The Stolpersteine in Prague-Nusle lists the Stolpersteine in the district Nusle (/cs/) of Prague. The district has been split off. Since 2002 it belongs mainly to Praha 4, but parts of it are now in Praha 2. Stolpersteine is the German name for stumbling blocks collocated all over Europe by German artist Gunter Demnig. They remember the fate of the Nazi victims being murdered, deported, exiled or driven to suicide.

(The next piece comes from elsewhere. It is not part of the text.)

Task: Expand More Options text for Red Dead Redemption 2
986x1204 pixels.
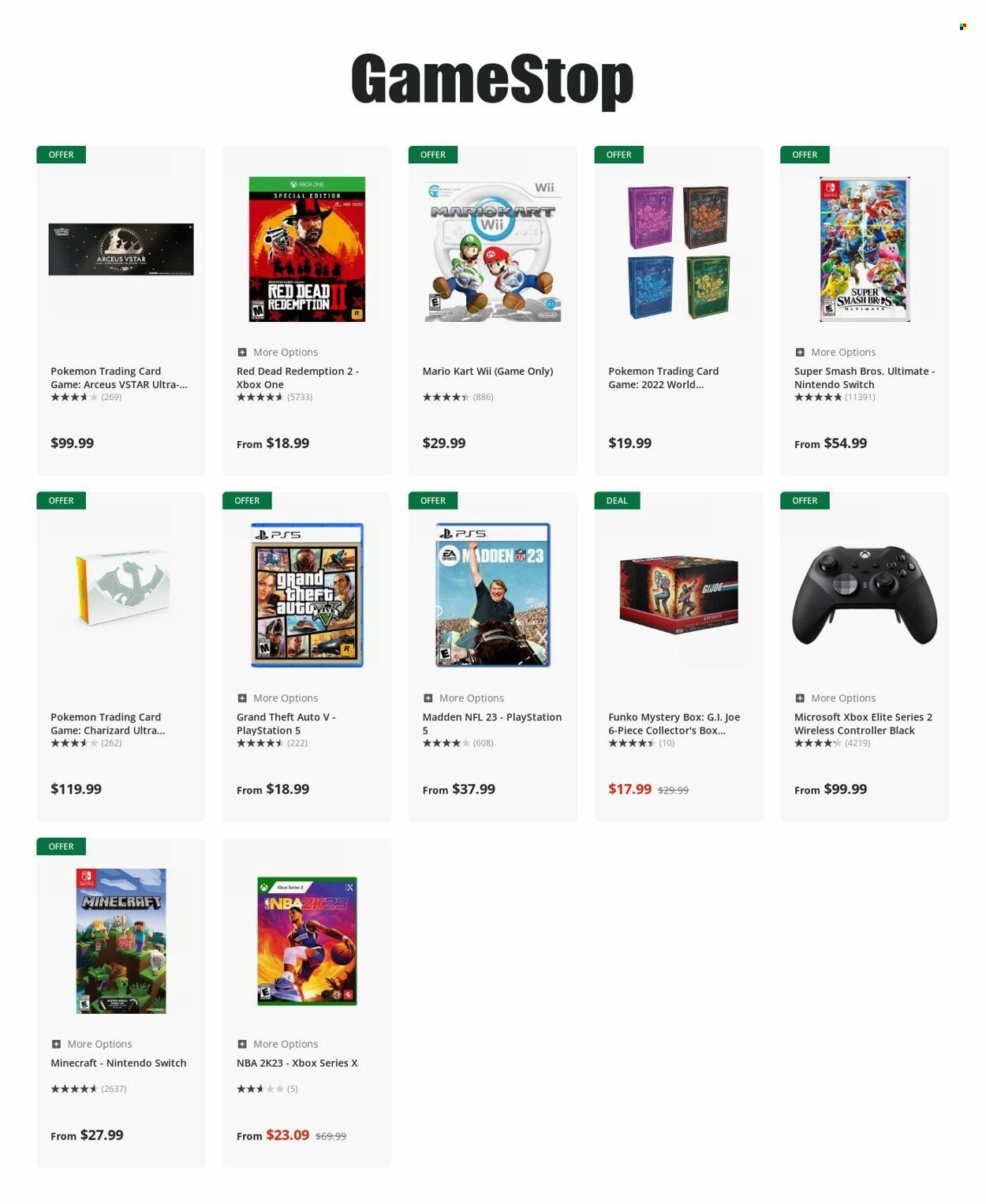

Generally, the stumbling blocks are posed in front of the building where the victims had their last self chosen residence. The name of the Stolpersteine in Czech is: Kameny zmizelých, stones of the disappeared.

== Nusle ==

| Stone | Inscription | Location | Life and death |
|---|---|---|---|
|  | HERE LIVED EDITH EHRLICHOVÁ BORN 1928 DEPORTED 1942 TO THERESIENSTADT MURDERED IN SOBIBOR | Oldřichova 172/52 Praha 2-Nusle | Edith Ehrlichová was born on 11 May 1928. Her last residence before deportation was Oldřichova 52 in Prague XIV. On 7 May 1942 she was deported from Prague to Theresienstadt concentration camp with Transport At. Her transport number was 179 of 1,001. Two days later she was transferred to Sobibór extermination camp. Her transport number was 179 of 999. There she was murdered by the Nazi regime. |
|  | HERE LIVED VĚRA LEBENHARTOVÁ BORN 1928 DEPORTED 1942 TO THERESIENSTADT MURDERED IN IZBICA | Oldřichova 172/52 Praha 2-Nusle | Vӗra Lebenhartová was born on 27 February 1928. Her last residence before deportation was Oldřichova 52 in Prague XIV. On 8 February 1942 she was deported from Prague to Theresienstadt concentration camp with Transport W. Her transport number was 15 of 1,002. On 17 March 1942 she was deported to Izbica. Her transport number was 440 of 1,000. There she was murdered by the Nazi regime. |
|  | HERE LIVED KAREL PICK BORN 1895 DEPORTED 1942 TO THERESIENSTADT 1944 TO AUSCHWITZ MURDERED | Lumírova 525/1 Praha 2-Nusle | Karel Pick was born on 4 November 1895. His last residence before deportation was in Prague XIV, Brusova 1. On 24 October 1942, Karel Pick was deported from Prague to Theresienstadt concentration camp with Transport Ca. His transport number was 238 of 1,004. On 18 May 1944, he was deported to Auschwitz concentration camp by transport Eb. His transport number was 342 of 2,500. Karel Pick was murdered by the Nazi regime in the course of the Shoah |
|  | HERE LIVED HEDVIKA PICKOVÁ BORN 1901 DEPORTED 1944 TO THERESIENSTADT MURDERED IN AUSCHWITZ | Lumírova 525/1 Praha 2-Nusle | Hedvika Picková was born on 11 June 1901. On 10 January 1944, she was deported from Prague to Theresienstadt with Transport Dt. Her transport number was 27 of 143. On 18 May 1944, she was deported to Auschwitz concentration camp by transport Eb. Her transport number was 343 of 2,500. Hedvika Picková was murdered by the Nazi regime in the course of the Shoah |
|  | HERE LIVED VĚRA PICKOVÁ BORN 1938 DEPORTED 1942 TO THERESIENSTADT 1944 TO AUSCHWITZ MURDERED | Lumírova 525/1 Praha 2-Nusle | Vera Picková was born on 20 December 1938. On 24 October 1942 she was deported from Prague to Theresienstadt concentration camp with Transport Ca. Her transport number was 239 of 1,004. On 18 May 1944, she was deported to Auschwitz concentration camp by transport Eb. Her transport number was 344 of 2,500. Vera Picková was murdered by the Nazi regime in the course of the Shoah. |

== Dates of collocations ==
According to the website of Gunter Demnig the Stolpersteine of Prague were posed on 8 October 2008, 7 November 2009, 12 June 2010, 13 to 15 July 2011 and on 17 July 2013 by the artist himself. A further collocation occurred on 28 October 2012, but is not mentioned on Demnig's page.

The Czech Stolperstein project was initiated in 2008 by the Česká unie židovské mládeže (Czech Union of Jewish Youth) and was realized with the patronage of the Mayor of Prague.